Loving v. Virginia is a 1967 case in which the Supreme Court outlawed bans on interracial marriage, letting a small-town Virginia couple, the Lovings, live together without fear of criminal prosecution.
Here are six facts surrounding the case and the high court's unanimous ruling.
1. The Couple
The couple at the center of the case were Richard Loving, a white construction worker, and Mildred Jeter, who was of mixed African-American and Native-American heritage. "After marrying in Washington, D.C. and returning to their home state in 1958, the couple was charged with unlawful cohabitation and jailed,"

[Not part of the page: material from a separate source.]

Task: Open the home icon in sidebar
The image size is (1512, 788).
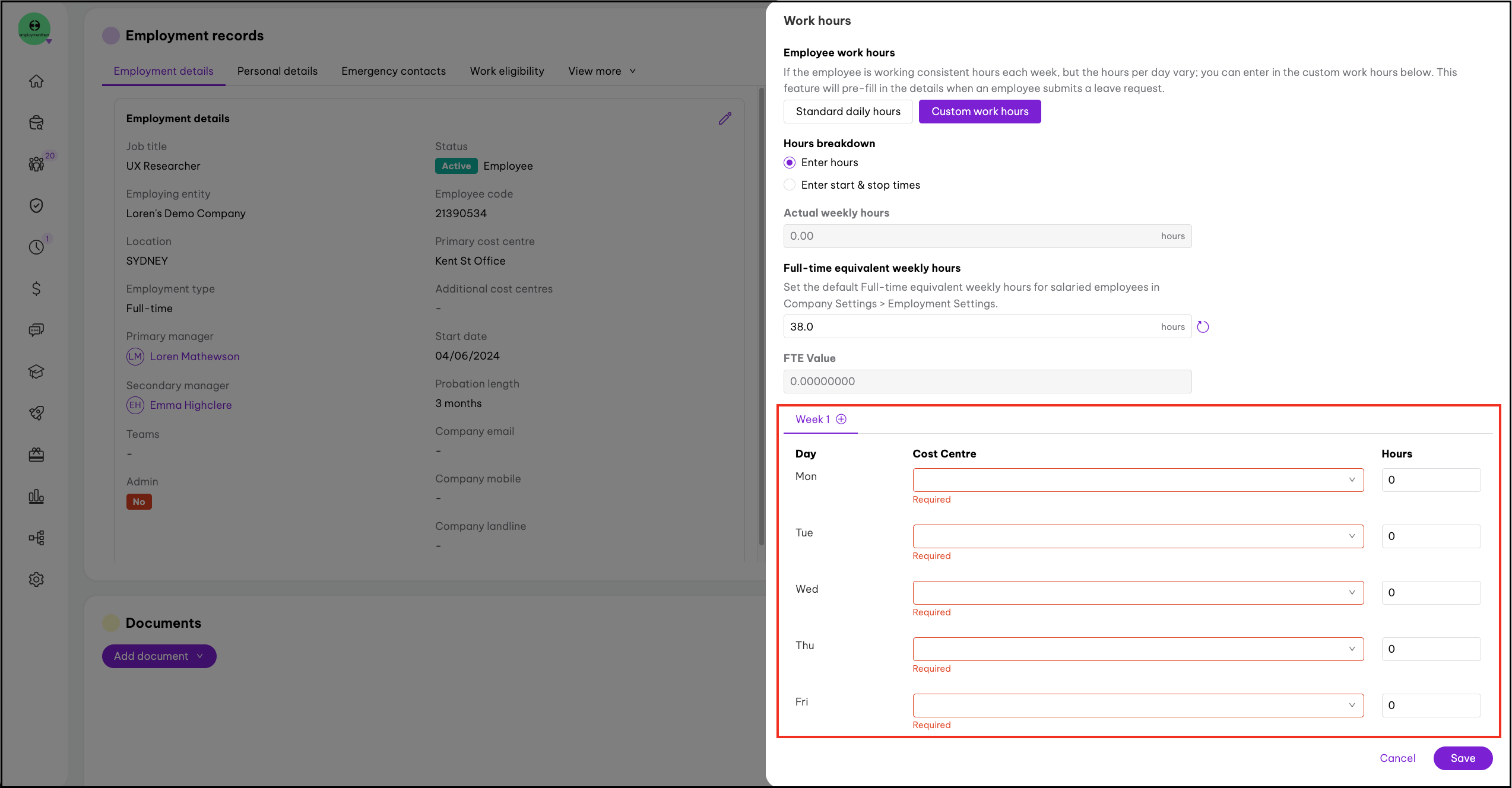Action: tap(36, 81)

according to an American Civil Liberties Union primer on the case.
2. Virginia Racial Integrity Act
The law the couple was accused of violating was the Virginia Racial Integrity Act of 1924, which prohibited interracial marriage and defined a white person as someone with "no discernible nonwhite ancestry,"
according to Encyclopedia Virginia.
3. Sentencing
"Almighty God created the races white, black, yellow, malay and red, and … did not intend for the races to mix," wrote the judge in the case, Leon Bazile, who handed down a one-year prison sentence, but let the couple go free on the condition they leave Virginia and not return for 25 years,
according to the Library of Virginia.
4. Anti-Miscegenation Laws
Racial purity, or anti-miscegenation, laws were on the books in Virginia and 15 other states at the time, by Chief Justice Earl Warrren's count, and the
unanimous Supreme Court decision he authored struck down all of them.
5. Effect on Racism
Civil rights leader Dr. Martin Luther King Jr. called the Loving decision "a real attack on racism" but also downplayed its effect because racial intermarriage at the time was rare even in states where it was legal, Dorothy E. Roberts of the
University of Pennsylvania wrote in a study of Loving v. Virginia.
6. Application to Gay Marriage
The case has reverberated through the 21st Century legal debate over state laws prohibiting gay marriage. "So far six federal judges have ruled against state restrictions on gay marriage, and every one of them has invoked
Loving v. Virginia," Reason magazine reported in 2014.